## YOUR INSTRUCTIONS:
Return the entries below word for word, starting at the line that contains "has height=950, width=534." and ending at the final line of the entries. Leave the pictures out of your answer.

Saved data entries:
BEGIN

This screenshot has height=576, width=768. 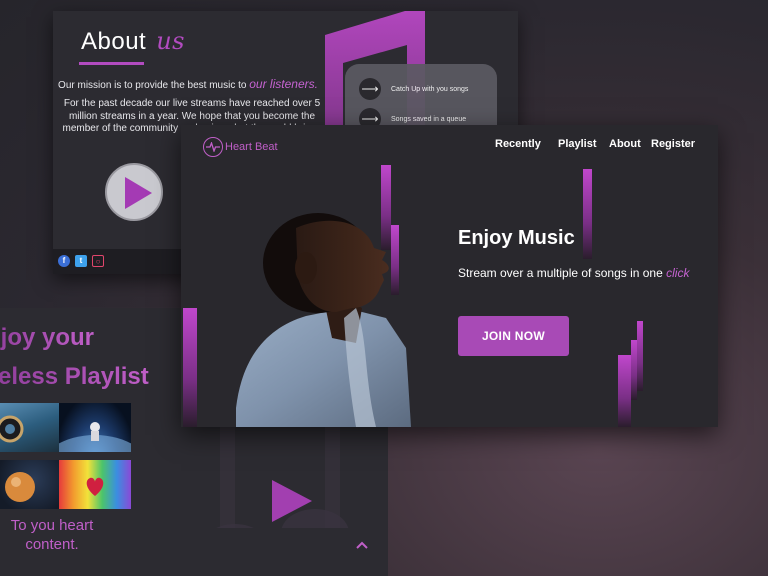 I want to click on nav-link-playlist: Playlist, so click(x=578, y=144).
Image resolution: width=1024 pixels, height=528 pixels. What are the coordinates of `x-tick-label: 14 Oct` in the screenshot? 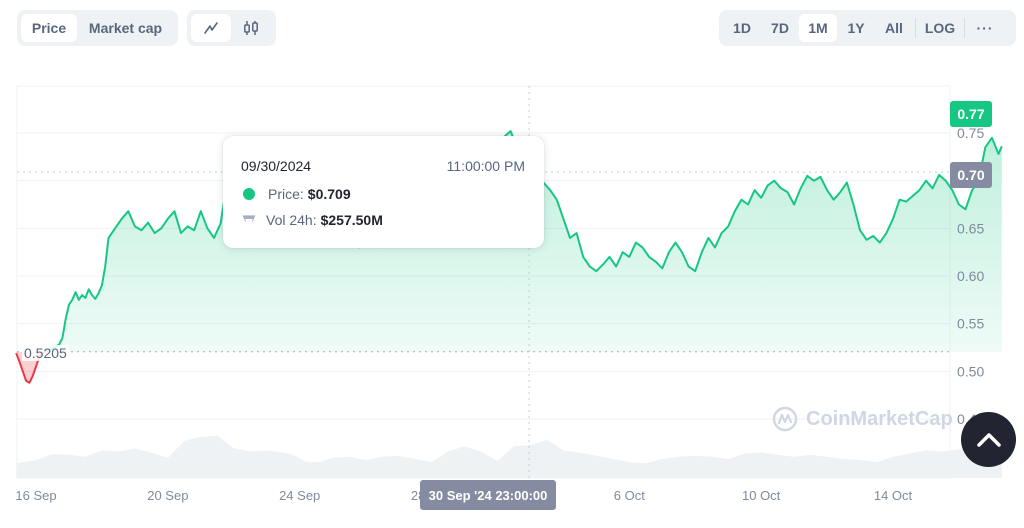 It's located at (894, 496).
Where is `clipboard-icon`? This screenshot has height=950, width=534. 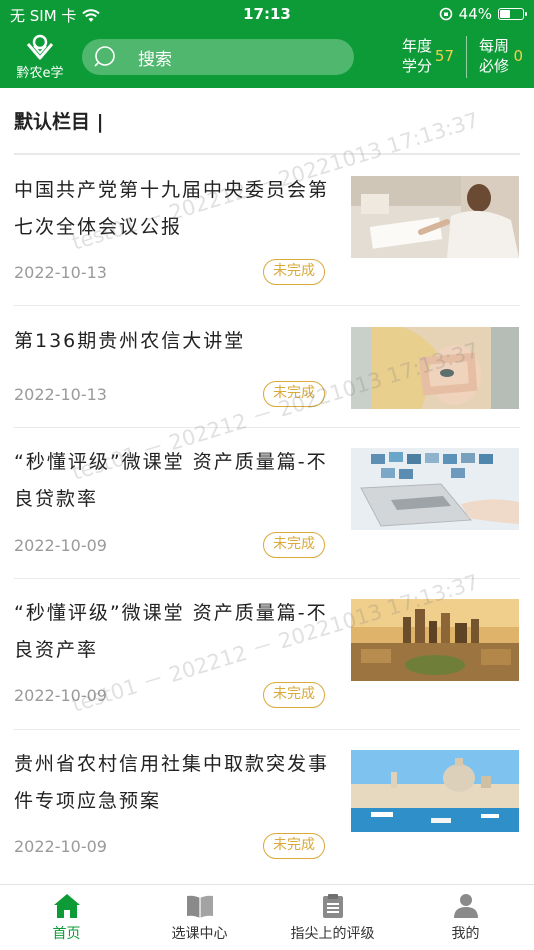
clipboard-icon is located at coordinates (332, 906).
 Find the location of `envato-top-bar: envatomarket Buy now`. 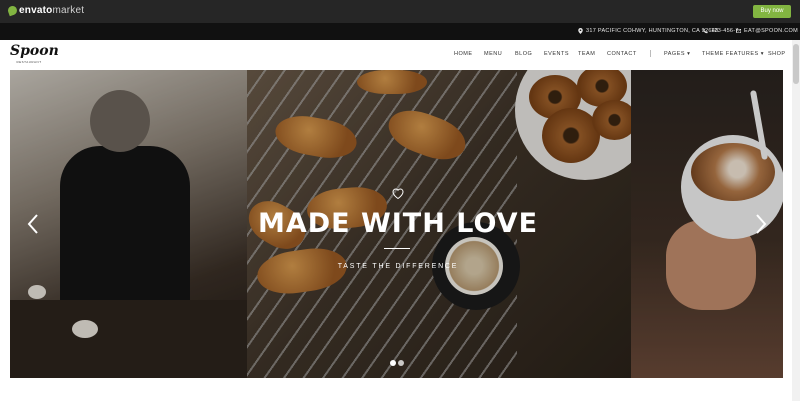

envato-top-bar: envatomarket Buy now is located at coordinates (400, 12).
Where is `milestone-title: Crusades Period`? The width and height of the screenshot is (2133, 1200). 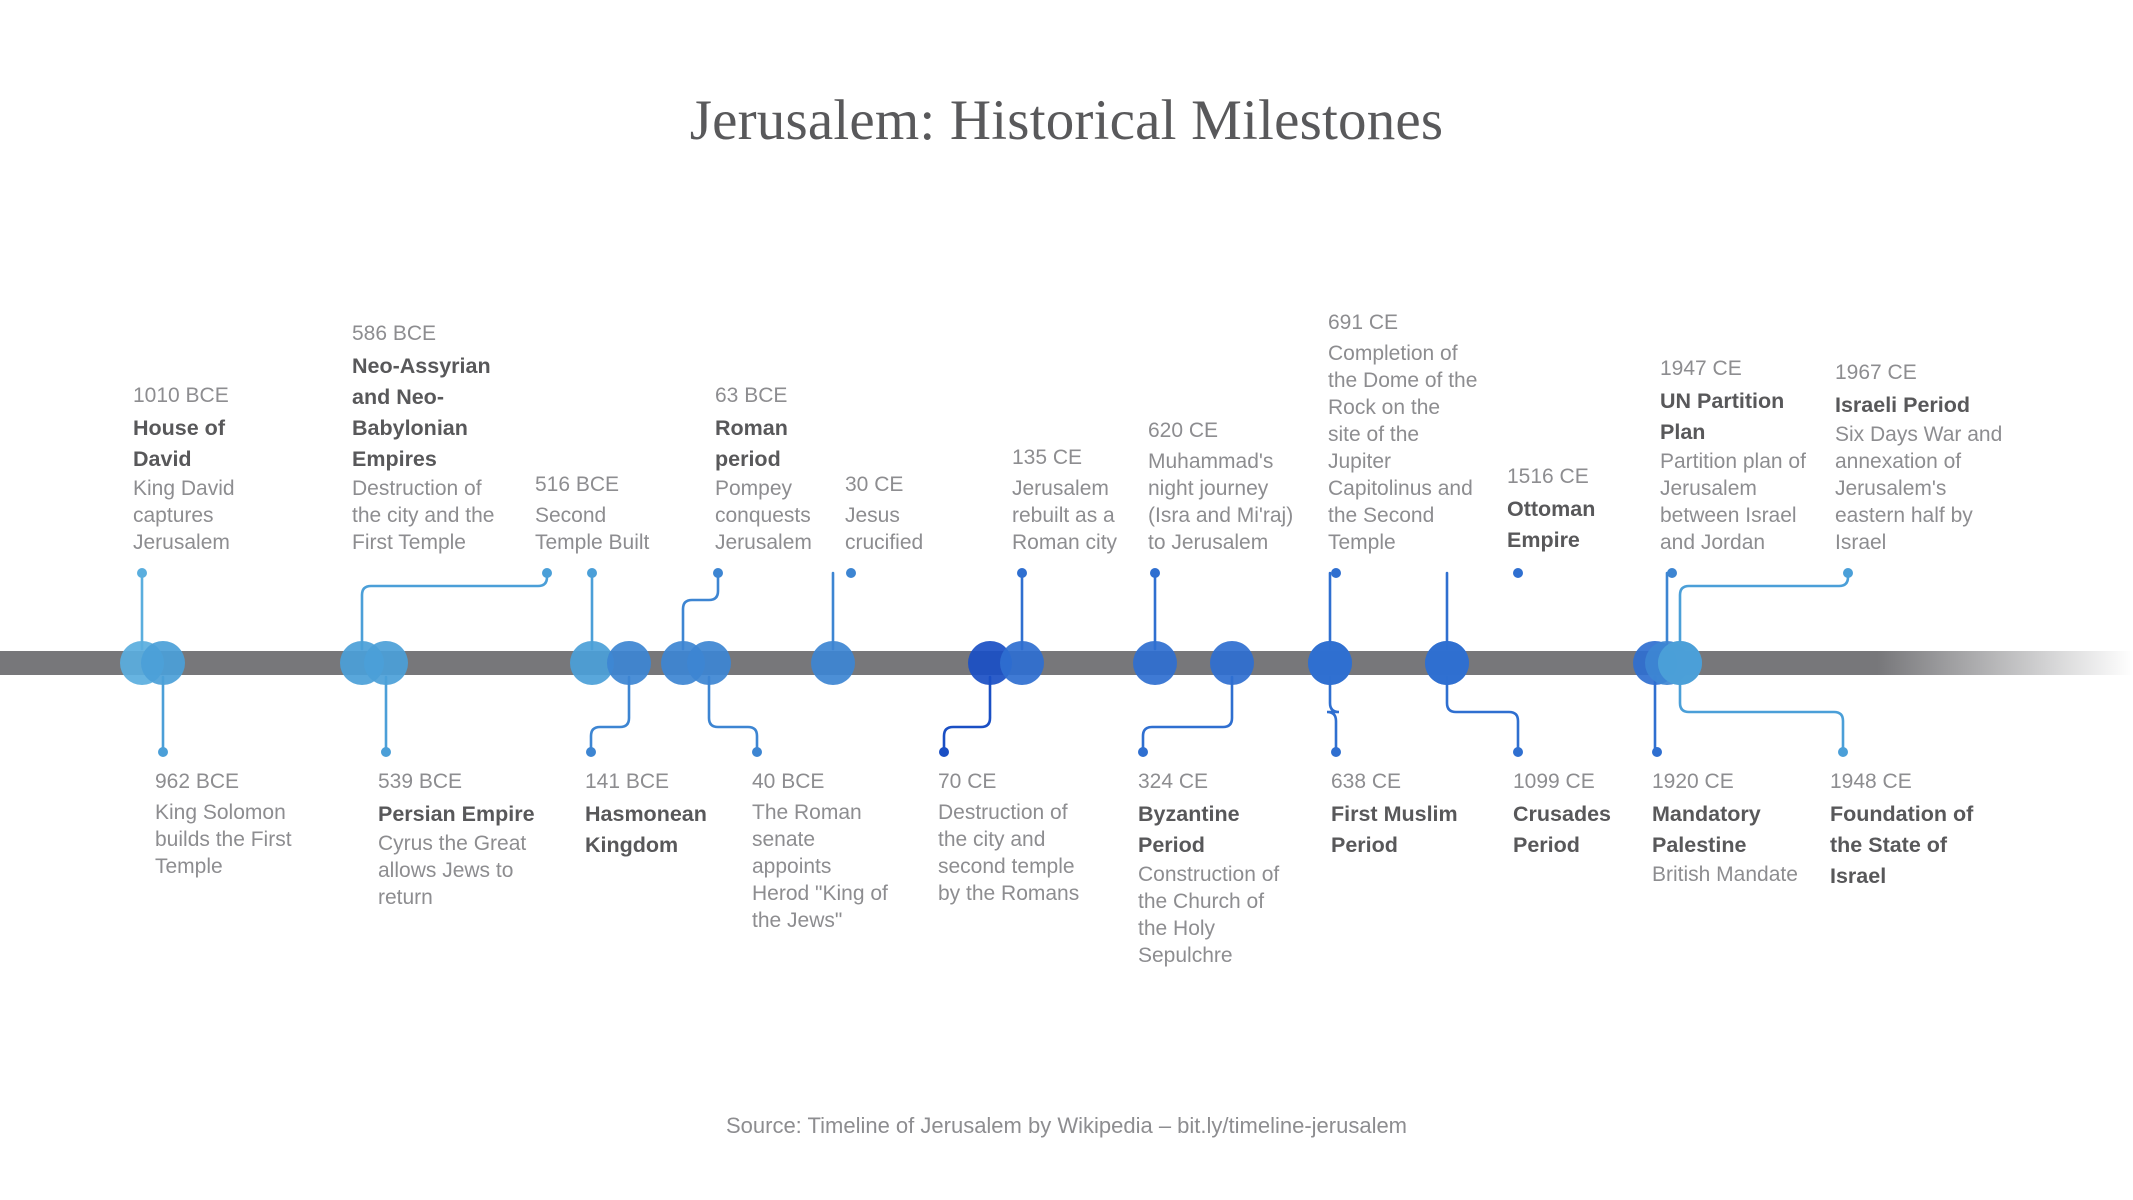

END

## ANSWER BOX:
Where is `clipboard-icon`? This screenshot has height=950, width=534. 
clipboard-icon is located at coordinates (332, 906).
 Find the location of `envato-top-bar: envatomarket Buy now`. 

envato-top-bar: envatomarket Buy now is located at coordinates (400, 12).
Where is `milestone-title: Crusades Period`? The width and height of the screenshot is (2133, 1200). 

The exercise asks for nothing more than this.